The reconstruction of past changes in ocean temperatures allows us to understand the behavior of the Earth’s climate system, including internal and external drivers of oceanic variability, climate sensitivity, and ocean-atmosphere interactions. A number of techniques are available to infer past temperatures from ocean sediment archives, some employing the inorganic chemical composition of calcified fossils1,2, and others the distribution of fossil lipids, or ‘biomarkers’, produced by specific organisms3,4. The latter category includes the TEX86 (TetraEther indeX of 86 carbons) proxy, based on the relative cyclization of isoprenoidal glycerol dialkyl glycerol tetraethers (GDGTs) produced by marine archaea. GDGTs are cell membrane lipids, and archaea alter the composition of these lipids in response to environmental temperature in order to optimize membrane packing and fluidity57. Mesocosm experiments demonstrate that marine archaea produce relatively more lipids with a greater number of rings at higher temperatures8,9.

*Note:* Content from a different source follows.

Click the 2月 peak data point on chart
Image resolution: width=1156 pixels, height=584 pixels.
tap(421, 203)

TEX86 is an index designed to quantify the relative degree of cyclization4. It is defined as:

$\begin{array}{}\text{(1)}{\text{TEX}}_{86}=\frac{\text{GDGT}-2+\text{GDGT}-3+cren\prime }{\text{GDGT}-1+\text{GDGT}-2+\text{GDGT}-3+cren\prime }\end{array}$

where GDGTs 1–3 are compounds containing 1–3 cyclopentyl moieties, respectively, and cren' denotes the regioisomer of crenarchaeol, a characteristic lipid for Thaumarchaeota10. By definition, values of the TEX86 index span 0–1. Fig. 1a shows the structures of these compounds. GDGTs are analyzed via High-Performance Liquid Chromatography-Mass Spectrometry (HPLC-MS); Fig. 1b shows their typical appearance in a HPLC-MS chromatogram.

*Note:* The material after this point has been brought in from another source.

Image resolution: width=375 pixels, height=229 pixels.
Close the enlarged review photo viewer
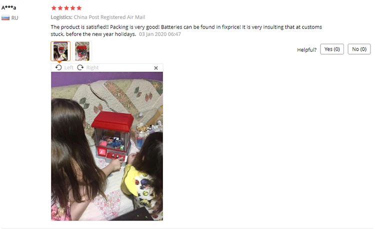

Pelagic, nitrifying Thaumarchaeota are believed to be the primary10,11, but likely not exclusive12 producers of GDGTs in the marine environment. These organisms typically inhabit the upper water column, but may reside anywhere in the epi- or meso-pelagic zone1315. The strong empirical relationship between TEX86 and sea-surface temperatures (SSTs)4,1619 has led to the widespread use of TEX86 to reconstruct past SSTs on both recent20 and ancient timescales21. However, in environments with steep thermoclines and nutriclines, Thaumarchaeota may reside deeper in the water column (e.g., 50–200 meters depth) and record subsurface temperature variability11,19,2225. Therefore, TEX86 may be used to reconstruct either SST or subsurface temperatures, depending on the oceanographic conditions.

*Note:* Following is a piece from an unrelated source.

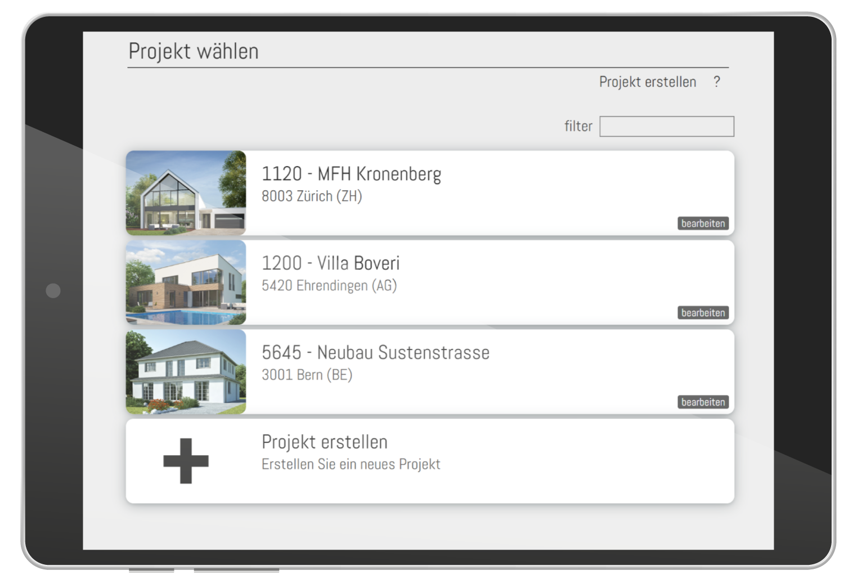Choose the Neubau Sustenstrasse house photo
The image size is (844, 575).
pos(186,372)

Calibration of the TEX86 index to temperatures relies on a collection of modern surface sediments, for which overlying water temperatures are known from historical observations4,1618. Modern surface data are continuously published in disparate journals, making aggregation of the data for calibration purposes difficult. Here, we present a database of 1095 surface sediment TEX86 measurements, which may be used to calibrate the TEX86 proxy and investigate relationships between TEX86 and other environmental variables. We also present updated versions of the BAYSPAR (Bayesian, Spatially-Varying Regression)18 calibration for TEX86 based on this new data collection, including both surface temperature (SST) and subsurface temperature (Sub-T) models.

## Methods

### Data aggregation

TEX86 data (n=1095) were collated from the literature and from direct contact with individual researchers (Fig. 2). Our collection includes data represented in previous global calibration efforts1618, data published as part of regional surface sediment studies24,2642, surface sediment data produced as part of a sedimentary TEX86 timeseries4348, and previously unpublished data. The TEX86 measurements in this database were reported by the original authors and contributors to be modern or at the least, late Holocene in age, and therefore generally representative of present-day temperatures. All TEX86 data entries are accompanied by geospatial information. In some cases, authors archived the relative abundances of individual compounds. We compiled this information when available (see Data Records below).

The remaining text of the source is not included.